Compliance can be a trick subject depending on who you ask. Following the ICO ‘Records Management for Public Sector’ webinar, here is some additional information to assist public sector businesses in complying with information rights law.
Records Management (RM) is not just about compliance with the law and making sure that a filing cabinet isn’t left in an empty building! It’s not about reporting yourself to the ICO for a breach either. It’s simply about knowing what you’ve got, why you’ve got it and how long you need to keep it for. RM is also about maintaining the corporate memory of an organisation; for historical purposes and also for litigation and financial investigations. RM covers the management of your records from creation through to destruction. Poor knowledge of the information you hold leads to Information Governance failures, which leads to ICO action.
Our Top 10 Tips
There are several things you can do to reduce the risk of a) ending up with an incident or b) not learning from it because you have no record of what happened.
Here are RM Girl’s top 10 tips:
1. Get senior management buy-in
- Engage with your SIRO or your Caldicott Guardian. After all, they are accountable for managing RM risks.
- If you are finding it difficult to demonstrate what and where the risks are, it’s worth considering asking the ICO for help through a voluntary audit.
2. Compliance risk escalation
- Find out where RM strategy and tasks sit within your organisation
- Get RM on your risk register with action plans and action owners
3. Hire a Records Manager
- RM is easier to propel when you have someone who knows how do it.
4. Make friends with your IT team
- Find out how your systems work and where your information is stored.
5. Nominate RM co-ordinators or champions
- In a large organisation, one records manager cannot manage every single service They will need the help of people who know their service inside out.
- Highlight the people in your organisation who want to make a change
- Invite the Heads of Service to assist
6. Write an Information and Records Management Policy
- Organisations need policies to make it clear what is expected of people and to provide a way to hold them to account
- Policies should be written in plain English and be as easy as possible to understand and follow
- You need a foundation to build your RM empire on, you can’t build awesome turrets if there is a huge puddle in your basement.

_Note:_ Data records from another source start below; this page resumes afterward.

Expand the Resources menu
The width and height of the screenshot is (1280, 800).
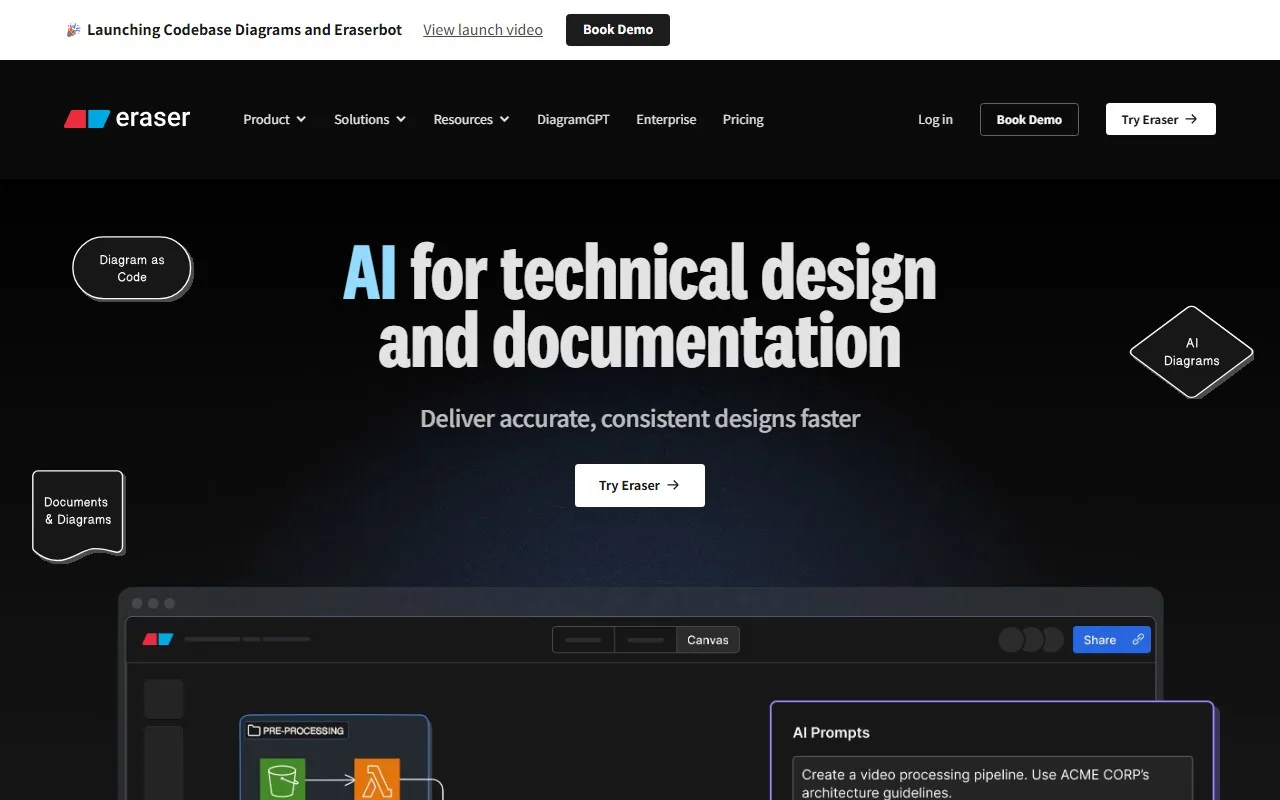click(471, 119)
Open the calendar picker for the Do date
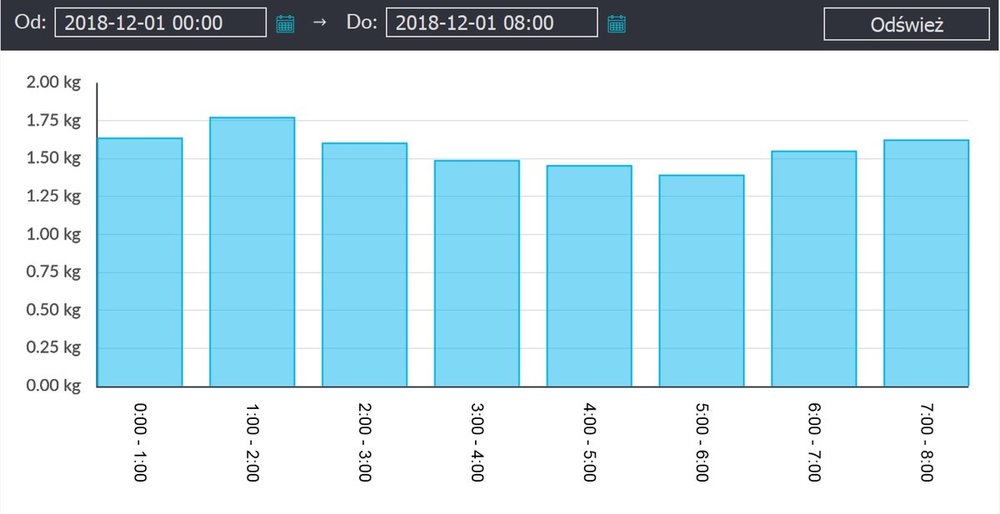This screenshot has width=1000, height=514. [616, 24]
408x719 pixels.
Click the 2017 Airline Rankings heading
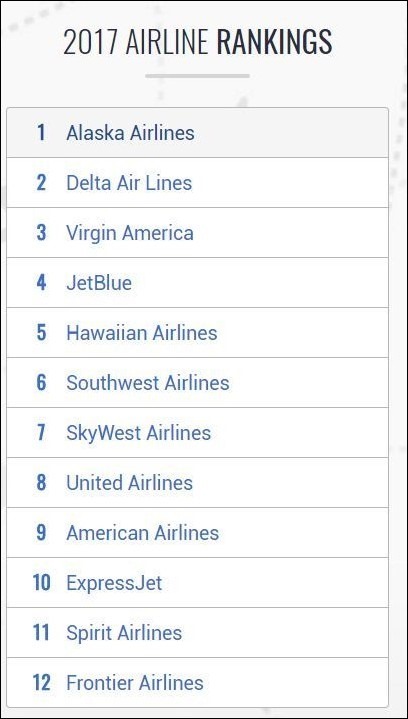[x=198, y=42]
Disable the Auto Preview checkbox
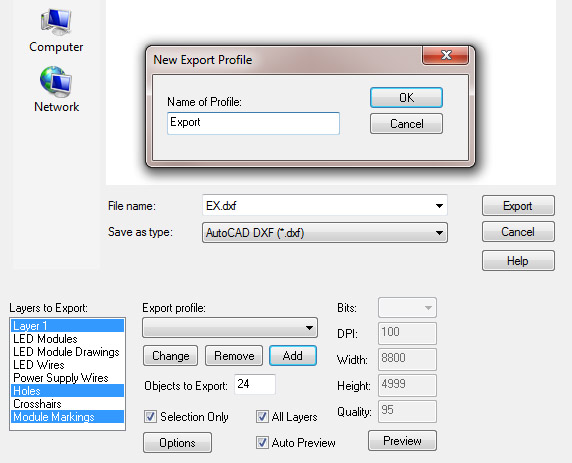Screen dimensions: 572x463 coord(262,443)
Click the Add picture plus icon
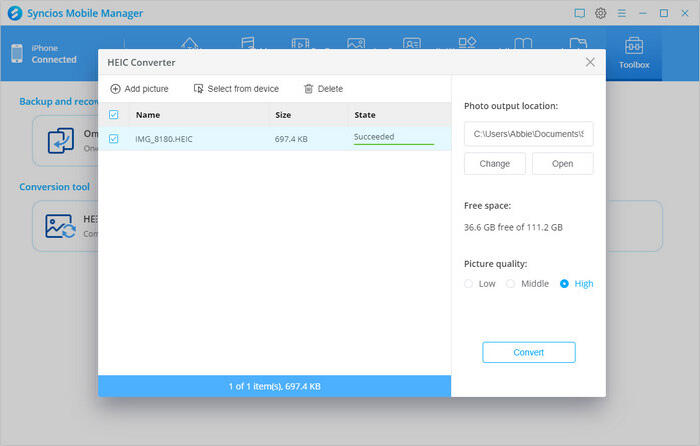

7. Write an up-to-date retention schedule
- The NHS Code of Practice has been overhauled, so check your guidance is up to date. If you’re not in the NHS, use the corporate retention periods as a starting point.
- Join professional networking groups and make contact with other Records Managers who have already forged ahead with retention schedules.
- Review your records before you destroy them. Personal data which falls under the IICSA enquiry has a moratorium on destruction and therefore doesn’t put you in breach of the DPA until that moratorium is lifted.
8. Offsite Storage / Properties with Lofts and Basements
- Find out what’s in storage! How many boxes of records do you actually have? What valuable information is sitting in those boxes that could be put to use? Or is putting you at risk of breaching the fifth Data Protection principle?
- Find out how many properties you own and when their leases are up for renewal. Do they have any non-standard storage?
9. Compliance Training
- Everyone needs training, even for the basics and it never hurts to have a reminder.
- Utilise your intranet. Populate it with quick guides on specific subjects or with FAQs.
- Include records management in your induction programme
- Find out how volunteers or temporary staff enter the organisation so they aren’t missed.
- Put a business case forward for a budget to back train all staff who’ve been in the organisation for years. One very effective way is to produce a staff handbook and deliver this to staff along with their payslips
- Become a member of a professional body (e.g. The IRMS). They often offer discounted training.
10. Change Management for Compliance
- Bring staff with you. Lead them into change.
- Train the managers alongside their secretaries or teams, so they all hear the same message
- Relate the training content back to risks that they are familiar with in their daily environment (e.g. clinical risk)
- Implement new procedures into the organisation with management involvement – give them a chance to contribute.
- Make their life easier. If it’s a quicker and easier process than before, people will embrace it.
The majority of these tips can be implemented at no code to your organisation (and we all love FREE!). They will help to reduce the risk of non-compliance with DPA and FOI, and assist you as you maintain and manage your organisation’s corporate memory.